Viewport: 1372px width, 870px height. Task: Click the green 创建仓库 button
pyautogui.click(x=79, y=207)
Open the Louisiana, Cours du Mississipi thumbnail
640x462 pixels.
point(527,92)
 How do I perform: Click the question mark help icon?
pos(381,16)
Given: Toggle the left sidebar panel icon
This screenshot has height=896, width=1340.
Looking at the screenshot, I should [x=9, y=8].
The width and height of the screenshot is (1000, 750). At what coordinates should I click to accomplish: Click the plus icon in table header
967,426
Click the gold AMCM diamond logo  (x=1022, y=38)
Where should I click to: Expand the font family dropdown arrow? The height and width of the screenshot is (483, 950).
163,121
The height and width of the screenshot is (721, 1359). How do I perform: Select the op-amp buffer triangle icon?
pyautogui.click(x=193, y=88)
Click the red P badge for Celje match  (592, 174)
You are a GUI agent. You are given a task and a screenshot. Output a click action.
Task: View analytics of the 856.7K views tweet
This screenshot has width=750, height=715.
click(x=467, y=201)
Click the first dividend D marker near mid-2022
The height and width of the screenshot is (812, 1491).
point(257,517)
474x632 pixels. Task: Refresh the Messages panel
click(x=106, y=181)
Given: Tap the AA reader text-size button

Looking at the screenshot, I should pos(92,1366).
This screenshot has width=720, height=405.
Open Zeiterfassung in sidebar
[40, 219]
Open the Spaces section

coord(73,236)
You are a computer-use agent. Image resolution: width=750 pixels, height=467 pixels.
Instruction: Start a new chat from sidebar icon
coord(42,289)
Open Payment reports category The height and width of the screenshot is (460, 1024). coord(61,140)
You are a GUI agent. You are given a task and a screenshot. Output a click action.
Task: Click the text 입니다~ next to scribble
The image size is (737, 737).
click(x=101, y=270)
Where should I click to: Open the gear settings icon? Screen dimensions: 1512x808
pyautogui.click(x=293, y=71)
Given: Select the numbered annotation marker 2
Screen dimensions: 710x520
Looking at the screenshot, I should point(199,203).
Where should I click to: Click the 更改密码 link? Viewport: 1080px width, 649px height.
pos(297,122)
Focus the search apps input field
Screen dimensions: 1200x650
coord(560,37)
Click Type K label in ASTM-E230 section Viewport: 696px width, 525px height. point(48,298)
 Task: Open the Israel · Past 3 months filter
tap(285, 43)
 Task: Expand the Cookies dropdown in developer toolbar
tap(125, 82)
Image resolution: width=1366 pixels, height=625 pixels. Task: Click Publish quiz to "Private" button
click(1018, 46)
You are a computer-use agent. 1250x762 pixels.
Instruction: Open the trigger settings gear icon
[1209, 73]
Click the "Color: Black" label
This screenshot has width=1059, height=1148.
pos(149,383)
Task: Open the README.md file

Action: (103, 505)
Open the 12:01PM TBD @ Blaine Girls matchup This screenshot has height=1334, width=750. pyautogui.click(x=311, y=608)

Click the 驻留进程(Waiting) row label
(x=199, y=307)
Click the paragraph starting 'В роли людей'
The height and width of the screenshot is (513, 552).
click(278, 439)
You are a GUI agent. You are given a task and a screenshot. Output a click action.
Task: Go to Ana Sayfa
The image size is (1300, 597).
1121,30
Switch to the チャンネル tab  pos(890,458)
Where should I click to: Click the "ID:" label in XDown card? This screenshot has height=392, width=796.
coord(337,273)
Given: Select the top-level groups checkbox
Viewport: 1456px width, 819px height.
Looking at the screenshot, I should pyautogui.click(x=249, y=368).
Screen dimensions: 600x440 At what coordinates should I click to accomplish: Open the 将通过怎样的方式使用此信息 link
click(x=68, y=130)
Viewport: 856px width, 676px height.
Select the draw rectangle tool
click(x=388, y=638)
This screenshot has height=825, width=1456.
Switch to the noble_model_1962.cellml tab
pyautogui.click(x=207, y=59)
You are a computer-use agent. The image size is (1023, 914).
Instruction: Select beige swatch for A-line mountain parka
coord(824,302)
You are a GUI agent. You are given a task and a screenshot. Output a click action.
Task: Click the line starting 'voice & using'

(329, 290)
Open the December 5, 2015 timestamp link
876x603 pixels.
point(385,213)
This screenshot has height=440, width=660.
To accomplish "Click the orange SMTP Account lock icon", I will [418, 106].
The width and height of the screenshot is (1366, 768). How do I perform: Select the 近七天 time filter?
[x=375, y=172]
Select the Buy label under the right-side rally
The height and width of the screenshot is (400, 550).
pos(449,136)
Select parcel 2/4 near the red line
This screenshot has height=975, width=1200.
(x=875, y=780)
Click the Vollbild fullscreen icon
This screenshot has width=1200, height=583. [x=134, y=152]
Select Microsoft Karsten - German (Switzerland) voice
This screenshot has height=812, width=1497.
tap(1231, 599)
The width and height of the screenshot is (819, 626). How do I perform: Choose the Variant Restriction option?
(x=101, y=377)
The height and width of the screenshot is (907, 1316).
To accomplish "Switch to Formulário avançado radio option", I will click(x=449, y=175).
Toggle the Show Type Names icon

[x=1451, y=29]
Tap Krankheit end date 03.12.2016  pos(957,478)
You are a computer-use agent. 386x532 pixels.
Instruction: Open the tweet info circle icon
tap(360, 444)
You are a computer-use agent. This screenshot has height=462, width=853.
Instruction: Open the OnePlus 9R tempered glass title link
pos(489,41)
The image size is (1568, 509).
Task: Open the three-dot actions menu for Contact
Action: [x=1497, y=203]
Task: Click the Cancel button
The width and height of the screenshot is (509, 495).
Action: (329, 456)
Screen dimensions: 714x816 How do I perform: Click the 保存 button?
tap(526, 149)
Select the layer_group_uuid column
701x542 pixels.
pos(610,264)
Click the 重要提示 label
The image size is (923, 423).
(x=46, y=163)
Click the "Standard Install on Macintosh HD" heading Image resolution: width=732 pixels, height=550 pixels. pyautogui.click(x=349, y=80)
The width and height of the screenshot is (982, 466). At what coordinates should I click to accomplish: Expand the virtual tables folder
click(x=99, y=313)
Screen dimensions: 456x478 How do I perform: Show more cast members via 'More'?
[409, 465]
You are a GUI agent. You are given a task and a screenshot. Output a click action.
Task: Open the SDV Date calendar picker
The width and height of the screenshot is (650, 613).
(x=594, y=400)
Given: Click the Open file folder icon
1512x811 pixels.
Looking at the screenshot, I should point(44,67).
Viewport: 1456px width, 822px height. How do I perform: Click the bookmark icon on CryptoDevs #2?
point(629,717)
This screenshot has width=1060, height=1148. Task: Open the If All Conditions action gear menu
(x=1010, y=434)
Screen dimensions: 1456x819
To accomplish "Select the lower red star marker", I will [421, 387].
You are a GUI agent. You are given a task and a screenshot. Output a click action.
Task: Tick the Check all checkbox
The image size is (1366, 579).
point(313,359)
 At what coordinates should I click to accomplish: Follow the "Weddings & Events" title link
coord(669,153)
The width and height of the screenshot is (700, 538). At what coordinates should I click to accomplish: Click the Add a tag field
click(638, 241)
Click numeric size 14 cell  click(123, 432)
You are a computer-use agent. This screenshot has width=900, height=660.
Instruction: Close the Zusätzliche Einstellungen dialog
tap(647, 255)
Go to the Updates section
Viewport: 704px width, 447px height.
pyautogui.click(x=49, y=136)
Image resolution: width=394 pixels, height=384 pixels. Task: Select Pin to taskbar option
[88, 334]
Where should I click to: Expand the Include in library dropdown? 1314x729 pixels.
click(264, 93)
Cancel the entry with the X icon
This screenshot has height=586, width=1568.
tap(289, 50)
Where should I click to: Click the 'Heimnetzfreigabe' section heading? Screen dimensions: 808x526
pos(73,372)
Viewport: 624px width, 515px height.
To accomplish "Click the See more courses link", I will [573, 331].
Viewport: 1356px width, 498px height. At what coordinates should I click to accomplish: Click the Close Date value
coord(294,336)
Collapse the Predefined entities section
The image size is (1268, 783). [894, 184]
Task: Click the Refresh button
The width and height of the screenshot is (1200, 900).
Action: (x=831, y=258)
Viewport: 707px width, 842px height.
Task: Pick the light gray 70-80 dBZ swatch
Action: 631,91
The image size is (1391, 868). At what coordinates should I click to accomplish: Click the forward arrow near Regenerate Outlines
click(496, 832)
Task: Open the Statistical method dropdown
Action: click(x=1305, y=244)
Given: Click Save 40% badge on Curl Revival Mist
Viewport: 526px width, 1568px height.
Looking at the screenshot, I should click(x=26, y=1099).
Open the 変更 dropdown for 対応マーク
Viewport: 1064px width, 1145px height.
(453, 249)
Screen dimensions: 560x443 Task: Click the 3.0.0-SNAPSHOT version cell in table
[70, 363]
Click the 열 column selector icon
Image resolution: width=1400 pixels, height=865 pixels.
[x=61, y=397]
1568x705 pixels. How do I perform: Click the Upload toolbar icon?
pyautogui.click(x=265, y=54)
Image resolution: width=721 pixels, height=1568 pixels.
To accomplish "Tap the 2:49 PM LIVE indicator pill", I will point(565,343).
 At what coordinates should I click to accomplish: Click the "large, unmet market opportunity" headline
##############################
▶ _Required work_: Using the records above, filter out every line that lacks the string "checkbox" and copy the rest.

▶ _Exercise response_:
Given: Select the top-level groups checkbox
Task: Tick the Check all checkbox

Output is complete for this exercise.